They may also incorporate other mechanical expansion devices.
[0066] Regardless of the method of expansion, the diameter of the
contourer 500 is increased over a period of time, increasing the
void in which the contourer is inserted. This gradual enlargement
of the contourer 500 causes the outer surface of the mucosal tissue
overlying the contourer 500 to gradually conform itself to the
surface contours of the contourer, forming papillae where the
contourer 500 has outwardly facing projections. Examples of these
projections can be seen in the co-pending "Oral Tissue Contourer"
application.
[0067] Once the contourer 500 has expanded and contoured the
desired amount it is removed, as shown in FIG. 12. FIG. 12 shows
the contourer 500 as it would appear just before removal, with the
overlying tissue contoured to match the surface of the contourer.
In the preferred embodiment, the operator makes an incision 1200 in
the mucosal tissue that generally follows the crest of the
edentulous ridge. Once incision 1200 has been made, the two flaps
1300, 1302 (FIG. 13) thereby created are reflected back from the
incision 1200 and the contourer 500 is removed.
[0068] In the process above, a first incision was made into which
the tissue contourer was inserted. This incision was then sutured
and a time interval was provided for the incision to heal before
the contourer 500 was expanded. As with any treatment is always
desirable to reduce the amount of surgical trauma and enhance
healing. This is best provided in the present application by
avoiding the creating of the initial incision by creating a void
beneath the mucosal tissue and inserting the contourer 500 into
this void. This process is illustrated in FIGS. 14-16, and the
surgical tools that may be used for this purpose are shown in FIGS.
17-20.
[0069] Referring to FIGS. 14 and 15, a short initial incision 1400
is made generally perpendicular to the length of the edentulous
ridge. An elongated probe 1402, such as one of those shown in FIGS.

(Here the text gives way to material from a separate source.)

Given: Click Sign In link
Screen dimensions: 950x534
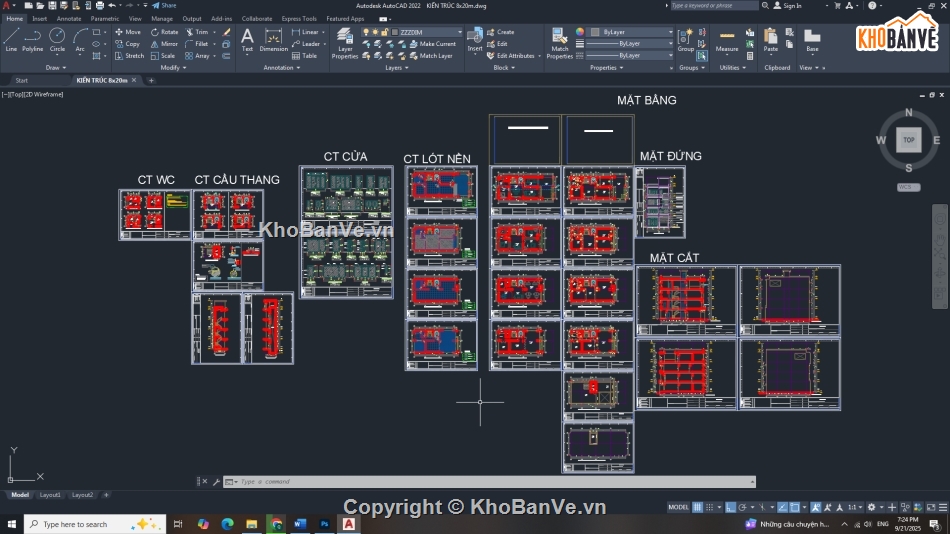Looking at the screenshot, I should pyautogui.click(x=791, y=5).
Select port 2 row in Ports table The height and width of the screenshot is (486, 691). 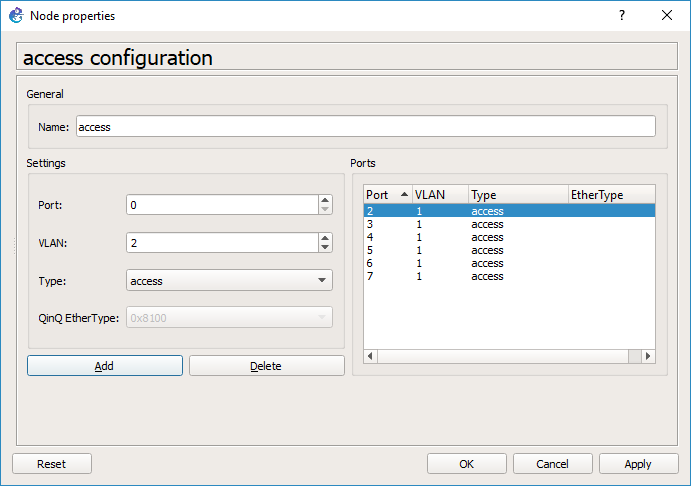pyautogui.click(x=508, y=211)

17-20 is inserted into this incision. The probe is forced through
the incision and along the crest of the edentulous ridge creating a
pocket or void that extends the entire length of the edentulous
gap, from tooth 102 at one end of the gap to tooth 104 at the other
end of the gap. The void 1500 (FIG. 15) thereby created preferably
terminates adjacent to both of the teeth 102 and 104.
[0070] Once void 1500 has been created, the probe is removed and
the same (or another) probe is inserted in to the void. That probe
or another probe may be inserted into the void a second time
coupled to a contourer 500, and dragging the contourer 500 into the
void by pushing the leading end 1600 of contourer 500 into a
position adjacent tooth 104 at the closed end of the void. Examples
of probes and expanders or contourers to which they are coupled may
be found in the co-pending "Oral Tissue Contourer" application as
well as in FIGS. 17-20 herein. If contourer 500 has an elongated
port extending from the body of the contourer, a portion of this
port can be left outside the incision to permit the contourer to be
filled. In the event the contourer does not have such a port, the
entire contourer is preferably inserted into the void.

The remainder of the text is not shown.